ENG-1553 #6951

JadeCara · 2025-11-12T00:24:39Z

Description Of Changes

🎯 e2e tests were taking longer than usual to finish, they were taking 7-10 minutes to finish the ‘Dataset reference validation’ step.

Using Datadog logs located some bottleneck areas:

DatasetConfig N+1 queries (lines 497-510)
ConnectionConfig N+1 queries (lines 532-540)
Manual Task N+1 queries (create_manual_task_artificial_graphs)
AccessManualWebhook N+1 queries (get_manual_webhook_access_inputs)

Performance impact
Before (from logs):
18 seconds from start to dataset parsing
Multiple rounds of dataset parsing (suggesting repeated validation)
159 datasets × 2 relationships = potentially 318+ queries just for dataset loading
After (expected):
~3 queries for dataset loading (1 for datasets, 1 for connection_configs, 1 for ctl_datasets)
~2 queries for connection configs (1 for configs, 1 for datasets)
~3 queries for manual tasks (1 for tasks, 1 for configs/fields, 1 for dependencies)
~3 queries for manual webhooks (1 for webhooks, 1 for connection_configs, 1 for systems)
Total: ~11 queries instead of potentially 500+
These changes should reduce the "Dataset reference validation" step time. The optimizations address the N+1 query issues identified in the logs.

Code Changes

src/fides/api/models/manual_webhook.py - use selectinload
src/fides/api/service/privacy_request/request_runner_service.py - use selectinload
src/fides/api/task/manual/manual_task_utils.py - use selectinload and batch load

Steps to Confirm

Run with fidesplus pointed at this branch.
Create several DSRs - There should be no change in functionality.
I am going to reach out to @nrxsmith to see if there is any appreciable testing time diffs on nightly when merged.

Pre-Merge Checklist

vercel · 2025-11-12T00:24:44Z

The latest updates on your projects. Learn more about Vercel for GitHub.

2 Skipped Deployments

Project	Deployment	Preview	Comments	Updated (UTC)
fides-plus-nightly	Ignored	Preview		Nov 19, 2025 7:08pm
fides-privacy-center	Ignored			Nov 19, 2025 7:08pm

codecov · 2025-11-12T00:52:27Z

Codecov Report

❌ Patch coverage is 84.61538% with 4 lines in your changes missing coverage. Please review.
✅ Project coverage is 87.31%. Comparing base (054f7de) to head (4c3411f).
⚠️ Report is 2 commits behind head on main.

Files with missing lines	Patch %	Lines
src/fides/api/task/manual/manual_task_utils.py	80.95%	2 Missing and 2 partials ⚠️

❌ Your patch status has failed because the patch coverage (84.61%) is below the target coverage (100.00%). You can increase the patch coverage or adjust the target coverage.

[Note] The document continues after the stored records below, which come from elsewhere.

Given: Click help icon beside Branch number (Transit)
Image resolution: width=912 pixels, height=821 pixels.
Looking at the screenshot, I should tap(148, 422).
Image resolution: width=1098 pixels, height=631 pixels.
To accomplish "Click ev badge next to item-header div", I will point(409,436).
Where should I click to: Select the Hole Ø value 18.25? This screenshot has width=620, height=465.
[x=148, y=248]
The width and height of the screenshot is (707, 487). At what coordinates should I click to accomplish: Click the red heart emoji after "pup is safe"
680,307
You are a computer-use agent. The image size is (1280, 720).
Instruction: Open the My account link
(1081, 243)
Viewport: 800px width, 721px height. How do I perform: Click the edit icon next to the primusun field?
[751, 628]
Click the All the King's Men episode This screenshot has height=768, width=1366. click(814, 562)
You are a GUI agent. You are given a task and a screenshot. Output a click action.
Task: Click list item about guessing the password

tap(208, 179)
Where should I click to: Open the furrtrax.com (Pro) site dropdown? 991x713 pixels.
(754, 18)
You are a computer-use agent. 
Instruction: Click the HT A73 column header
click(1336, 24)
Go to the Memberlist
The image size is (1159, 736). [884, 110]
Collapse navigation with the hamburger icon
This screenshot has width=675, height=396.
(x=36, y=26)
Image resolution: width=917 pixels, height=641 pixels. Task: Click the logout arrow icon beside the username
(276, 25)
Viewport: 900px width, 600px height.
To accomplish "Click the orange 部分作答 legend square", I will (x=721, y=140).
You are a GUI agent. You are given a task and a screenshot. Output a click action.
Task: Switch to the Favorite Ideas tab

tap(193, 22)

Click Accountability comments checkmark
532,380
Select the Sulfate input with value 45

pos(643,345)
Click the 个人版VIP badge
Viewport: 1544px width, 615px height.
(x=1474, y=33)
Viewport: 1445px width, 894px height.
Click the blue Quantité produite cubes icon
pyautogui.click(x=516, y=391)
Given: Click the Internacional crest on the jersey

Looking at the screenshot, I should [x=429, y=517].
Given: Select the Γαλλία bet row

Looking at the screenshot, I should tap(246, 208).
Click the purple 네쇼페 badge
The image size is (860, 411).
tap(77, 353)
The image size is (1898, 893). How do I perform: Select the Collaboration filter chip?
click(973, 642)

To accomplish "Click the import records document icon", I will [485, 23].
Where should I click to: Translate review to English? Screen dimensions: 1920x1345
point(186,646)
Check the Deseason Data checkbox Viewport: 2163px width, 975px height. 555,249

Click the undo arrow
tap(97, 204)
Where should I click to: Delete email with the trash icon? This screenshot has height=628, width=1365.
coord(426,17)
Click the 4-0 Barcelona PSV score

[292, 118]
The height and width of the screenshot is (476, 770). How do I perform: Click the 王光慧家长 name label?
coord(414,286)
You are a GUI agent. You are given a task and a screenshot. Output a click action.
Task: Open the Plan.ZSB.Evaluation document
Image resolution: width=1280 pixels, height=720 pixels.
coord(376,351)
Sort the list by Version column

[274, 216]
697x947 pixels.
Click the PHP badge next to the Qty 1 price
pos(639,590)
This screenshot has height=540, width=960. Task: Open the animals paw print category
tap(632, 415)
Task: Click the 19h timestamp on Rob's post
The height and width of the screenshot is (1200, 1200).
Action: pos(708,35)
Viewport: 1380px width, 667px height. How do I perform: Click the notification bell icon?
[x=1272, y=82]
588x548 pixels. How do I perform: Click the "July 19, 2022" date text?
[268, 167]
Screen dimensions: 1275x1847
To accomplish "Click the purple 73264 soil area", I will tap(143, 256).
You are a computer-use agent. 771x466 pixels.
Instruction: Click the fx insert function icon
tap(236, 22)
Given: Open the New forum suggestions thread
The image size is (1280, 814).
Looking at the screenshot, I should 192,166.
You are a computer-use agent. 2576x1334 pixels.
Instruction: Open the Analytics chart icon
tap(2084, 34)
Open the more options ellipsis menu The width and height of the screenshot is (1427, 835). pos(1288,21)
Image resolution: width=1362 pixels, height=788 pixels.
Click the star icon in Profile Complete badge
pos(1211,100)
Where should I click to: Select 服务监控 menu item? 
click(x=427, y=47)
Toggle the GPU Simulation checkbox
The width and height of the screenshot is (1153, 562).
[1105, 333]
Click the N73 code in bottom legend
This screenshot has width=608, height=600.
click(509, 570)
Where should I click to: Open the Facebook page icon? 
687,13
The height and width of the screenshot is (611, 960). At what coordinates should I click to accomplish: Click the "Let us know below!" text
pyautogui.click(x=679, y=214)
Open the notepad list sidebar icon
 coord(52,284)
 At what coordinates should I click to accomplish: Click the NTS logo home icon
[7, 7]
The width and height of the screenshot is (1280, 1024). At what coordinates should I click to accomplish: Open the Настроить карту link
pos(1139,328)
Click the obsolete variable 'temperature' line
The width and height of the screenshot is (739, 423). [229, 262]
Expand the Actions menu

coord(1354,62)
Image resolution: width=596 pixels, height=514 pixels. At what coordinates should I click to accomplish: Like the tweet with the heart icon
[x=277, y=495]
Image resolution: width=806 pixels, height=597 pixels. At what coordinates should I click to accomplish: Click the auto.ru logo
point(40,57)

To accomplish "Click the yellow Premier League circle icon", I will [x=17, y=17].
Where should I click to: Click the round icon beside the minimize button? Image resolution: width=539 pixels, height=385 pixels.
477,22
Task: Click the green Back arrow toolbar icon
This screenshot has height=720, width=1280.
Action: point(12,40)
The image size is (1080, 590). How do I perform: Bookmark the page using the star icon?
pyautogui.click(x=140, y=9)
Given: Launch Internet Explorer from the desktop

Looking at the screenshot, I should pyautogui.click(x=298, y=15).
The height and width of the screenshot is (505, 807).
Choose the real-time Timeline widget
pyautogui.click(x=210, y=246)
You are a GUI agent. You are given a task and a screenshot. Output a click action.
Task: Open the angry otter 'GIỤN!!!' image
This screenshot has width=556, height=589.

Additional details and impacted files

@@            Coverage Diff             @@
##             main    #6951      +/-   ##
==========================================
- Coverage   87.32%   87.31%   -0.01%     
==========================================
  Files         525      525              
  Lines       34515    34526      +11     
  Branches     3984     3986       +2     
==========================================
+ Hits        30140    30148       +8     
- Misses       3509     3511       +2     
- Partials      866      867       +1

☔ View full report in Codecov by Sentry.
📢 Have feedback on the report? Share it here.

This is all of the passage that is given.